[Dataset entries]
================================
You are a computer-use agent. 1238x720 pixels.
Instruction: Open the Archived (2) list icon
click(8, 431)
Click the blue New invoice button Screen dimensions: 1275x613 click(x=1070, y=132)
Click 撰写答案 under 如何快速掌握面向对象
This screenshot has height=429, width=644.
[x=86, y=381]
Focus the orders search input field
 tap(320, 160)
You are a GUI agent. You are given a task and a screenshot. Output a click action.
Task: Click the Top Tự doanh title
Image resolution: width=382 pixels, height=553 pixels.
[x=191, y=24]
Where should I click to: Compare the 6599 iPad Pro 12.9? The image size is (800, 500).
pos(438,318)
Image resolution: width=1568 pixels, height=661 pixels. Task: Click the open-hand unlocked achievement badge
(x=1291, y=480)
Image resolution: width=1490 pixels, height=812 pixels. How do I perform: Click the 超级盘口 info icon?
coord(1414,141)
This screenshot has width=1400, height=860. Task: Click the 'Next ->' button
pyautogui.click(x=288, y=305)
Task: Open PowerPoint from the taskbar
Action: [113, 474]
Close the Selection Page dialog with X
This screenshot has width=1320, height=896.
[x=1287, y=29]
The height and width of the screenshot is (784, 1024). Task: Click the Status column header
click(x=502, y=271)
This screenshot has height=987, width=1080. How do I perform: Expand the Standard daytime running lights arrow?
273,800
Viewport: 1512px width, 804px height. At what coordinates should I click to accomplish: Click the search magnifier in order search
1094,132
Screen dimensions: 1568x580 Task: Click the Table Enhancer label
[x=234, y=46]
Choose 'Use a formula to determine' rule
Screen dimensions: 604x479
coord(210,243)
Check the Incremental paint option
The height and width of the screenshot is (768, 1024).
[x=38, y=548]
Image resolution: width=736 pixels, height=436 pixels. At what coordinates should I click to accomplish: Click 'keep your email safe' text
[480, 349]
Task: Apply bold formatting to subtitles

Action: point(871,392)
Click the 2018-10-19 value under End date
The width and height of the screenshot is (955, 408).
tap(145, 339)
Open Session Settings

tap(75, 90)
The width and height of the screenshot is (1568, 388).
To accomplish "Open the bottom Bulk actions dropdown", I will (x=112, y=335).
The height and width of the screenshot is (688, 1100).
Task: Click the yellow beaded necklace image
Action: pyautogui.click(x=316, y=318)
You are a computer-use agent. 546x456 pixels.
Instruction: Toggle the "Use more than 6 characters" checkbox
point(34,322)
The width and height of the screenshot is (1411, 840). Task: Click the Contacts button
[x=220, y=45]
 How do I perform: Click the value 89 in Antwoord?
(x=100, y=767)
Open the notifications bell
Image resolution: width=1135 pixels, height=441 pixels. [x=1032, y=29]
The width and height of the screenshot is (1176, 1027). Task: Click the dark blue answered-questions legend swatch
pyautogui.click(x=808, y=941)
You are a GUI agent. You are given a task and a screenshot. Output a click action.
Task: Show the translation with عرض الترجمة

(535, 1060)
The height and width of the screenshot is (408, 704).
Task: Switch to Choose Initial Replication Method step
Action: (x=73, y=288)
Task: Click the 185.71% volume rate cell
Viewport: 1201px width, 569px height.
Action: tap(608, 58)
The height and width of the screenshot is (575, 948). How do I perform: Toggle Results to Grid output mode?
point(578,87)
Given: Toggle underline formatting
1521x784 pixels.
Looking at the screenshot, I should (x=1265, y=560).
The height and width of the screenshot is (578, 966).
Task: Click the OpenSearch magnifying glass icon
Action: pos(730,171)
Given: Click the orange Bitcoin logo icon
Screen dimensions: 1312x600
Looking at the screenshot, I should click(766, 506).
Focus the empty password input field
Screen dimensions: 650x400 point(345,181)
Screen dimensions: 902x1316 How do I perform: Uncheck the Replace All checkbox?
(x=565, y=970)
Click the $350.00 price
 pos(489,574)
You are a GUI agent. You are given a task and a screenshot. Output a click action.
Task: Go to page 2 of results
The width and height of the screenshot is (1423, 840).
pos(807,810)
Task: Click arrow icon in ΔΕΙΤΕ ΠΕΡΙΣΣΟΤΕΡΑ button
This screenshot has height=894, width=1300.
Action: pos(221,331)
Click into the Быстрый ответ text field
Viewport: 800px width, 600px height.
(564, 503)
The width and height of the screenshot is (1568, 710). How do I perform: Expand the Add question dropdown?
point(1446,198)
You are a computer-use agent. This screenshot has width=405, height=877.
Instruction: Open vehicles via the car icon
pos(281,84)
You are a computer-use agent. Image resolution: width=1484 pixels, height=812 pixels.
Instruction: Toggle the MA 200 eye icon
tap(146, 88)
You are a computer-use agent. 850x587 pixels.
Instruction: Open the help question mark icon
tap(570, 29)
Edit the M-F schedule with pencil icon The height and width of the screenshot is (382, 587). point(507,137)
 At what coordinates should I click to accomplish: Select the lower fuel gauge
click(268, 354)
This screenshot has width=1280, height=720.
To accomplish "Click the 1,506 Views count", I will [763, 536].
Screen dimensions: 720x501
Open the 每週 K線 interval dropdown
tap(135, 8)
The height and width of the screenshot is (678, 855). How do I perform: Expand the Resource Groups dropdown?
================================
## Problem to solve
Each record above needs to be transcribed word for word.

## Answer space
You are a computer-use agent. 1238x720 pixels.
Instruction: Open the Archived (2) list icon
click(8, 431)
Click the blue New invoice button Screen dimensions: 1275x613 click(x=1070, y=132)
Click 撰写答案 under 如何快速掌握面向对象
This screenshot has height=429, width=644.
[x=86, y=381]
Focus the orders search input field
 tap(320, 160)
You are a GUI agent. You are given a task and a screenshot. Output a click action.
Task: Click the Top Tự doanh title
Image resolution: width=382 pixels, height=553 pixels.
[x=191, y=24]
Where should I click to: Compare the 6599 iPad Pro 12.9? The image size is (800, 500).
pos(438,318)
Image resolution: width=1568 pixels, height=661 pixels. Task: Click the open-hand unlocked achievement badge
(x=1291, y=480)
Image resolution: width=1490 pixels, height=812 pixels. How do I perform: Click the 超级盘口 info icon?
coord(1414,141)
This screenshot has width=1400, height=860. Task: Click the 'Next ->' button
pyautogui.click(x=288, y=305)
Task: Open PowerPoint from the taskbar
Action: [113, 474]
Close the Selection Page dialog with X
This screenshot has width=1320, height=896.
[x=1287, y=29]
The height and width of the screenshot is (784, 1024). Task: Click the Status column header
click(x=502, y=271)
This screenshot has height=987, width=1080. How do I perform: Expand the Standard daytime running lights arrow?
273,800
Viewport: 1512px width, 804px height. At what coordinates should I click to accomplish: Click the search magnifier in order search
1094,132
Screen dimensions: 1568x580 Task: Click the Table Enhancer label
[x=234, y=46]
Choose 'Use a formula to determine' rule
Screen dimensions: 604x479
coord(210,243)
Check the Incremental paint option
The height and width of the screenshot is (768, 1024).
[x=38, y=548]
Image resolution: width=736 pixels, height=436 pixels. At what coordinates should I click to accomplish: Click 'keep your email safe' text
[480, 349]
Task: Apply bold formatting to subtitles

Action: point(871,392)
Click the 2018-10-19 value under End date
The width and height of the screenshot is (955, 408).
tap(145, 339)
Open Session Settings

tap(75, 90)
The width and height of the screenshot is (1568, 388).
To accomplish "Open the bottom Bulk actions dropdown", I will (x=112, y=335).
The height and width of the screenshot is (688, 1100).
Task: Click the yellow beaded necklace image
Action: pyautogui.click(x=316, y=318)
You are a computer-use agent. 546x456 pixels.
Instruction: Toggle the "Use more than 6 characters" checkbox
point(34,322)
The width and height of the screenshot is (1411, 840). Task: Click the Contacts button
[x=220, y=45]
 How do I perform: Click the value 89 in Antwoord?
(x=100, y=767)
Open the notifications bell
Image resolution: width=1135 pixels, height=441 pixels. [x=1032, y=29]
The width and height of the screenshot is (1176, 1027). Task: Click the dark blue answered-questions legend swatch
pyautogui.click(x=808, y=941)
You are a GUI agent. You are given a task and a screenshot. Output a click action.
Task: Show the translation with عرض الترجمة

(535, 1060)
The height and width of the screenshot is (408, 704).
Task: Switch to Choose Initial Replication Method step
Action: (x=73, y=288)
Task: Click the 185.71% volume rate cell
Viewport: 1201px width, 569px height.
Action: tap(608, 58)
The height and width of the screenshot is (575, 948). How do I perform: Toggle Results to Grid output mode?
point(578,87)
Given: Toggle underline formatting
1521x784 pixels.
Looking at the screenshot, I should (x=1265, y=560).
The height and width of the screenshot is (578, 966).
Task: Click the OpenSearch magnifying glass icon
Action: pos(730,171)
Given: Click the orange Bitcoin logo icon
Screen dimensions: 1312x600
Looking at the screenshot, I should click(766, 506).
Focus the empty password input field
Screen dimensions: 650x400 point(345,181)
Screen dimensions: 902x1316 How do I perform: Uncheck the Replace All checkbox?
(x=565, y=970)
Click the $350.00 price
 pos(489,574)
You are a GUI agent. You are given a task and a screenshot. Output a click action.
Task: Go to page 2 of results
The width and height of the screenshot is (1423, 840).
pos(807,810)
Task: Click arrow icon in ΔΕΙΤΕ ΠΕΡΙΣΣΟΤΕΡΑ button
This screenshot has height=894, width=1300.
Action: pos(221,331)
Click into the Быстрый ответ text field
Viewport: 800px width, 600px height.
(564, 503)
The width and height of the screenshot is (1568, 710). How do I perform: Expand the Add question dropdown?
point(1446,198)
You are a computer-use agent. This screenshot has width=405, height=877.
Instruction: Open vehicles via the car icon
pos(281,84)
You are a computer-use agent. Image resolution: width=1484 pixels, height=812 pixels.
Instruction: Toggle the MA 200 eye icon
tap(146, 88)
You are a computer-use agent. 850x587 pixels.
Instruction: Open the help question mark icon
tap(570, 29)
Edit the M-F schedule with pencil icon The height and width of the screenshot is (382, 587). point(507,137)
 At what coordinates should I click to accomplish: Select the lower fuel gauge
click(268, 354)
This screenshot has width=1280, height=720.
To accomplish "Click the 1,506 Views count", I will [763, 536].
Screen dimensions: 720x501
Open the 每週 K線 interval dropdown
tap(135, 8)
The height and width of the screenshot is (678, 855). How do I perform: Expand the Resource Groups dropdown?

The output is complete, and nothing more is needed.